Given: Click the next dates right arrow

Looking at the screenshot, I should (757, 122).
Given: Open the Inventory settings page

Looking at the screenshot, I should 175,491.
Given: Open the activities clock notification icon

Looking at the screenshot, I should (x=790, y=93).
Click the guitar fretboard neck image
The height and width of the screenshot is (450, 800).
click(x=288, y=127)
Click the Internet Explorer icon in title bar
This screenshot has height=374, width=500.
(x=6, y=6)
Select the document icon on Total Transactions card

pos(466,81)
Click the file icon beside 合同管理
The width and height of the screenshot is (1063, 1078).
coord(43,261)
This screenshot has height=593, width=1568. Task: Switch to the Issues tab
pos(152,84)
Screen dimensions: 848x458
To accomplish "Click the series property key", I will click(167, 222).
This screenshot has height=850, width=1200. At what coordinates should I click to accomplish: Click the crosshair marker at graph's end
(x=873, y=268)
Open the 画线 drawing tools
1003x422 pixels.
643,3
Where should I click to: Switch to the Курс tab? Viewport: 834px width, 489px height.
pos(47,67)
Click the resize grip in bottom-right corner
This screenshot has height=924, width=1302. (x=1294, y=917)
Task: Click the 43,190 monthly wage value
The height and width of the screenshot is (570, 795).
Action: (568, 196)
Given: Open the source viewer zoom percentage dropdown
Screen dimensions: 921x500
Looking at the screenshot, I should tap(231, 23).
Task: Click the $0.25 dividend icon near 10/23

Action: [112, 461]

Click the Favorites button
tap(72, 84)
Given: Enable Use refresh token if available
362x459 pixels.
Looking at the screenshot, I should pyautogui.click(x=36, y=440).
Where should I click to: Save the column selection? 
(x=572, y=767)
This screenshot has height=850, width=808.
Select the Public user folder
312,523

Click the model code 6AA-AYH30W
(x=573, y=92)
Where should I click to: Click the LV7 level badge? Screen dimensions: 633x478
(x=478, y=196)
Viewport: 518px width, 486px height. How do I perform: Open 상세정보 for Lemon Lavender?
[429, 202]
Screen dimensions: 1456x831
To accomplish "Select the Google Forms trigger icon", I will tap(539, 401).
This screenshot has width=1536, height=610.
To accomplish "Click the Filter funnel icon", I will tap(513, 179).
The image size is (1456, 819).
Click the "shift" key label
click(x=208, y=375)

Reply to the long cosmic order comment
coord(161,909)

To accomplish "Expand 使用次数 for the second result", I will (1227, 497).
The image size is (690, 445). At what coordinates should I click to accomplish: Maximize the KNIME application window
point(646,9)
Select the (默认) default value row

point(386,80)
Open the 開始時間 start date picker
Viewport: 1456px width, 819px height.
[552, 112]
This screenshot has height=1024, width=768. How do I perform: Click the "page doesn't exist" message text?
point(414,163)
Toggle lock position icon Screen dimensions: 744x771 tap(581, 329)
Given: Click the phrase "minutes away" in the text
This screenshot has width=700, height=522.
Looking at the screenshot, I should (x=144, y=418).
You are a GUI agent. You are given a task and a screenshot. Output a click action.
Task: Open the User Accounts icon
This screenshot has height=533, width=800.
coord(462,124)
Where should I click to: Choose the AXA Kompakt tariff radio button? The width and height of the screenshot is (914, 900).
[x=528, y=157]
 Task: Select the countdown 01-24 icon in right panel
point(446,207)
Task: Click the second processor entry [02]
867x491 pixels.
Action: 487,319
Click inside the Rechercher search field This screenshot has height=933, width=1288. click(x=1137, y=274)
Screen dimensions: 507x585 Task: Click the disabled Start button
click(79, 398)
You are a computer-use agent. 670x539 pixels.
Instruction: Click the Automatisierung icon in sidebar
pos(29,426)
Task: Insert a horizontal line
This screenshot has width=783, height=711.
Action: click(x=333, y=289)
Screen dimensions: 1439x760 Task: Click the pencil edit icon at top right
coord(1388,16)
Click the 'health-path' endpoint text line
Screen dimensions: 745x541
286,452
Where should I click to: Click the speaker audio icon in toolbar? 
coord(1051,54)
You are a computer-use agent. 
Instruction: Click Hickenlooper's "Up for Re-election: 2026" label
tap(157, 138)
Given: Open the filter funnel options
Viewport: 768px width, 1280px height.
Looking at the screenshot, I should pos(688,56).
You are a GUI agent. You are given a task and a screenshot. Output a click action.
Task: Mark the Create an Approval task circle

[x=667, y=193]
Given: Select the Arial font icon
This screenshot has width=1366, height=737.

◆ **PROMPT**
I'd like the lines above from the one with "Click inside the" up to and including the one with "Task: Insert a horizontal line" copied exactly, with no other lines.

◆ **RESULT FOR THIS EXERCISE**
Click inside the Rechercher search field This screenshot has height=933, width=1288. click(x=1137, y=274)
Screen dimensions: 507x585 Task: Click the disabled Start button
click(79, 398)
You are a computer-use agent. 670x539 pixels.
Instruction: Click the Automatisierung icon in sidebar
pos(29,426)
Task: Insert a horizontal line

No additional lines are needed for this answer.